« Même à 60 000 GNF le kilo, nous avons du mal à nous en sortir »: les « dessous » de la pénurie de viande qui frappe la ville de Labé

LABÉ- Depuis trois jours, la commune urbaine de Labé fait face à une rupture de viande destinée à la consommation. Cette pénurie perturbe les activités des restaurateurs et des vendeurs de produits dérivés, tout en pénalisant de nombreux consommateurs. La situation intervient quelques jours seulement après la signature d’un accord entre la commune urbaine et la Coopérative des bouchers, fixant le prix du kilogramme de viande à 50 000 GNF à compter du 1ᵉʳ août 2026.

Hadiatou Kanté, restauratrice au centre-ville de Labé, prépare des plats à base de viande deux jours par semaine. Faute d’approvisionnement, elle affirme ne plus être en mesure de répondre aux attentes de sa clientèle :

« S’il n’y a pas de viande, nous ne pouvons pas cuisiner. Nous avons des jours spéciaux consacrés à la viande et les clients sont habitués à ce programme, notamment les lundis et les vendredis. Si nous n’en trouvons pas, nous faisons face à d’énormes difficultés. Ce lundi, j’ai cherché de la viande jusqu’à l’épuisement, sans succès. C’est du poisson que nous avons finalement préparé, bien qu’il soit très difficile d’en trouver de bons actuellement. Aujourd’hui, beaucoup de nos clients sont venus acheter de la soupe de viande et des sauces aux feuilles de patate, mais nous n’en avions pas. Nous n’avons rien vendu. Il faut que l’on nous aide à trouver de la viande et à réduire les prix. Mon fournisseur m’a expliqué qu’actuellement les vaches sont chères et que les éleveurs ne réduisent pas leurs tarifs, alors que les autorités leur ont demandé de le faire pour approvisionner les boucheries. »
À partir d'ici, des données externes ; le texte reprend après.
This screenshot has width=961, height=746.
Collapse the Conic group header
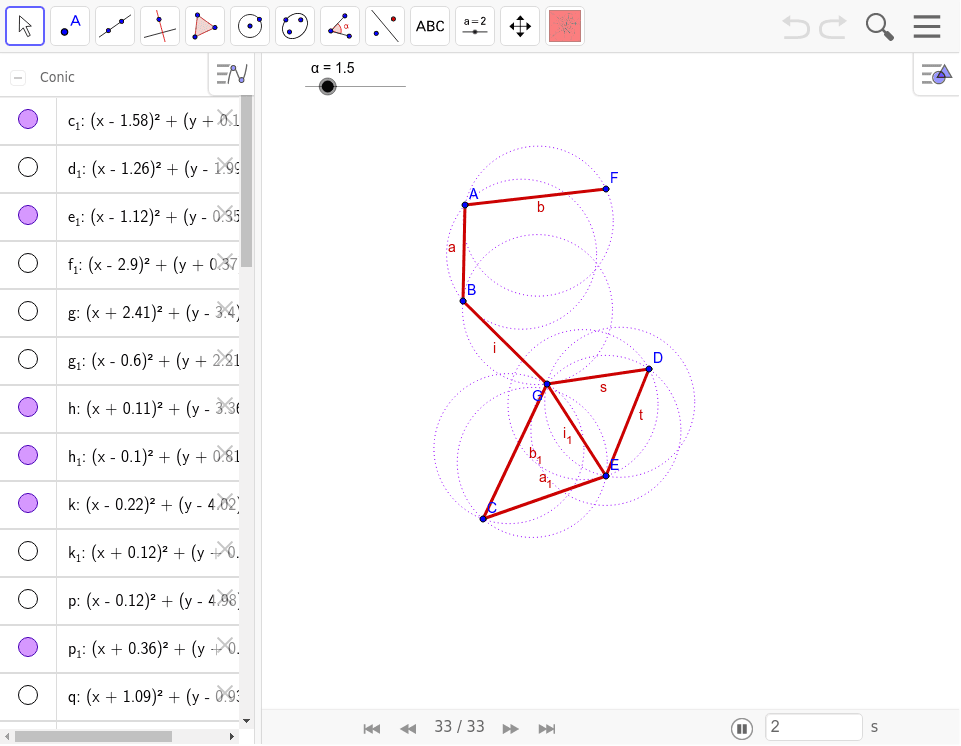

Sous couvert d’anonymat, une vendeuse de boulettes de viande explique que son activité est totalement à l’arrêt depuis le début de cette crise : « Quand il n’y a pas de viande, mon travail s’arrête immédiatement. C’est uniquement lorsqu’il y en a que je peux travailler, sinon je reste dans l’attente. Cela fait trois jours que je ne trouve rien. Nous ne comprenons pas l’origine de cette pénurie sur le marché. Nous demandons aux bouchers de nous aider à trouver de la viande afin que nous puissions reprendre notre activité. »

De son côté, le président de la Coopérative des bouchers de Labé attribue cette rupture à la raréfaction du bétail sur le marché, mais aussi à la hausse des taxes imposées aux importateurs :

« Actuellement, il y a très peu de vaches sur le marché. Elles sont importées du Sénégal et du Mali à destination du parc à bétail de Thiaguel Bori. Les vendeurs qui s’y rendent nous ont contactés pour nous demander de ne pas venir au dernier marché hebdomadaire pour acheter des bêtes. Le maire de la localité a augmenté les taxes qu’ils doivent payer. Ils affirment ne pas pouvoir acheminer les vaches tout en supportant ces nouvelles charges, alors qu’ils ont déjà payé à plusieurs endroits et effectué le dédouanement. C’est pourquoi, samedi, nous n’avons pas pu effectuer le déplacement.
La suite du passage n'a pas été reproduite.